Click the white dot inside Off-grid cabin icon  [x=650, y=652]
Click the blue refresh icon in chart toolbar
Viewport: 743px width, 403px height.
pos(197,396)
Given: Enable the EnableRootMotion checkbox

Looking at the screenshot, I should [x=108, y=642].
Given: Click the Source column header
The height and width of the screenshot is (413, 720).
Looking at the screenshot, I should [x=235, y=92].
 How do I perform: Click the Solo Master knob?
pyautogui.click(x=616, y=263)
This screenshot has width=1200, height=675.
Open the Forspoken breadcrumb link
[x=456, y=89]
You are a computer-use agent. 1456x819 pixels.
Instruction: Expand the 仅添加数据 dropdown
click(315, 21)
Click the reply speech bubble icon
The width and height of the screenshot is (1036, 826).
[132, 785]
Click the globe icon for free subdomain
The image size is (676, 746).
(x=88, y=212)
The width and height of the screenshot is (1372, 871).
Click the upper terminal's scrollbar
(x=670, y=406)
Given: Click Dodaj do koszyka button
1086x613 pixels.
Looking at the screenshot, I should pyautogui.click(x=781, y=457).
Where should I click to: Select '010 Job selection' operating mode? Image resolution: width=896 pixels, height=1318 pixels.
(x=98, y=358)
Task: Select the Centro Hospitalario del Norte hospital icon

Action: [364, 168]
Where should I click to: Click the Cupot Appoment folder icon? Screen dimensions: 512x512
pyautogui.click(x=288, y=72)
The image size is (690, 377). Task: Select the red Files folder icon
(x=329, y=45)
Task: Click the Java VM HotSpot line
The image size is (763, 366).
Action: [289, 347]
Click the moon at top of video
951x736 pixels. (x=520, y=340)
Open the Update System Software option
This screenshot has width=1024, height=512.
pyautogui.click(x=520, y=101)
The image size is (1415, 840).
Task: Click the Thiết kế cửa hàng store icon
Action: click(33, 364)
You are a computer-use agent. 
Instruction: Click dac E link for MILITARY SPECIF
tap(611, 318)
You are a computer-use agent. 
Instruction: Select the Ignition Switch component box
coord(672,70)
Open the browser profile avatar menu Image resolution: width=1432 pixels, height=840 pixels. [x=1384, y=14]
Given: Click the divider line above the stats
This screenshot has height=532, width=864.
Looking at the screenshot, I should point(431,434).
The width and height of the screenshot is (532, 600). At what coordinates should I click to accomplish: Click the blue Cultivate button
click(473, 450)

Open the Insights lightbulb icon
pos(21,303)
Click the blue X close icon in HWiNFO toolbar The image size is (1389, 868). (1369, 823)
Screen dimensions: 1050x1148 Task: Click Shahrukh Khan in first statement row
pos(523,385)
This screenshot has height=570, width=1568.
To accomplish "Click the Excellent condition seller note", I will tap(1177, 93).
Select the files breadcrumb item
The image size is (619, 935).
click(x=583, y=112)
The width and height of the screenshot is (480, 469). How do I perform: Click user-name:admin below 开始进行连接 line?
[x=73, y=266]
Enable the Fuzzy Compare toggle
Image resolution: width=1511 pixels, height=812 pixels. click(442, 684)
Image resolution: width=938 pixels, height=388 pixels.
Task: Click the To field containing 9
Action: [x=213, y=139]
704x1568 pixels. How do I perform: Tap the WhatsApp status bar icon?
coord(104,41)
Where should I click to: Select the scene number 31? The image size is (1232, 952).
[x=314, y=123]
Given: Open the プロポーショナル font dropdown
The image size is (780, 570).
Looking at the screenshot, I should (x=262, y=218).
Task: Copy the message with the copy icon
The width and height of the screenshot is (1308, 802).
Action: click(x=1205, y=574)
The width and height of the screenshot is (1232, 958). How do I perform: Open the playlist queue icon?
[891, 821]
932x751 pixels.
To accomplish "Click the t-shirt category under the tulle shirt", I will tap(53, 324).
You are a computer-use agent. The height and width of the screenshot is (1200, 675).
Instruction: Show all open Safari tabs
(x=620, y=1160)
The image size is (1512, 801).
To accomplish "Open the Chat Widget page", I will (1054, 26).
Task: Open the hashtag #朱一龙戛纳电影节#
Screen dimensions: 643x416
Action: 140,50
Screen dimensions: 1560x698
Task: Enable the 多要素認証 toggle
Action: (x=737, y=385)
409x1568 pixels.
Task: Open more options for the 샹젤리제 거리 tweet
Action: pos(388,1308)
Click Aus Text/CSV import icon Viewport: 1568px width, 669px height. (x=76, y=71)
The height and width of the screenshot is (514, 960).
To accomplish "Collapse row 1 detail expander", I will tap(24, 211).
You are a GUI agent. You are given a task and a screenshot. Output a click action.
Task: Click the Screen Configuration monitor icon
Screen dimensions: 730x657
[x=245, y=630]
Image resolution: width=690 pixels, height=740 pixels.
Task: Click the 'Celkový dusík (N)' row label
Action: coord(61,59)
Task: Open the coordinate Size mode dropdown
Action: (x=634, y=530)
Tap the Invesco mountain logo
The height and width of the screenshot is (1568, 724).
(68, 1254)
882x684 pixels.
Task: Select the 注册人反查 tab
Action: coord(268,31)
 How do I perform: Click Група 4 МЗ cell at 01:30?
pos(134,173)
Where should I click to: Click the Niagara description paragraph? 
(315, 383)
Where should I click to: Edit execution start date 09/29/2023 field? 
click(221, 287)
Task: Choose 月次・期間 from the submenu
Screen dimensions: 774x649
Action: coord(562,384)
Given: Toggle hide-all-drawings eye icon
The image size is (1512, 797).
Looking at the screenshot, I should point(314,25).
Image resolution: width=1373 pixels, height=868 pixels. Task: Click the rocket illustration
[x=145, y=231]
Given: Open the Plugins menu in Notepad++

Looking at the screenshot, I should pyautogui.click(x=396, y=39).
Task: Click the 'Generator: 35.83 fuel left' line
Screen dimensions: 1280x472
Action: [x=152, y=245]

WHAT YOU ARE ASKED TO DO ->
Duplicate the records above, from the line with "Given: Open the プロポーショナル font dropdown" up to and including the line with "Action: click(x=1205, y=574)".

PROBLEM SOLUTION ->
Given: Open the プロポーショナル font dropdown
The image size is (780, 570).
Looking at the screenshot, I should (x=262, y=218).
Task: Copy the message with the copy icon
The width and height of the screenshot is (1308, 802).
Action: click(x=1205, y=574)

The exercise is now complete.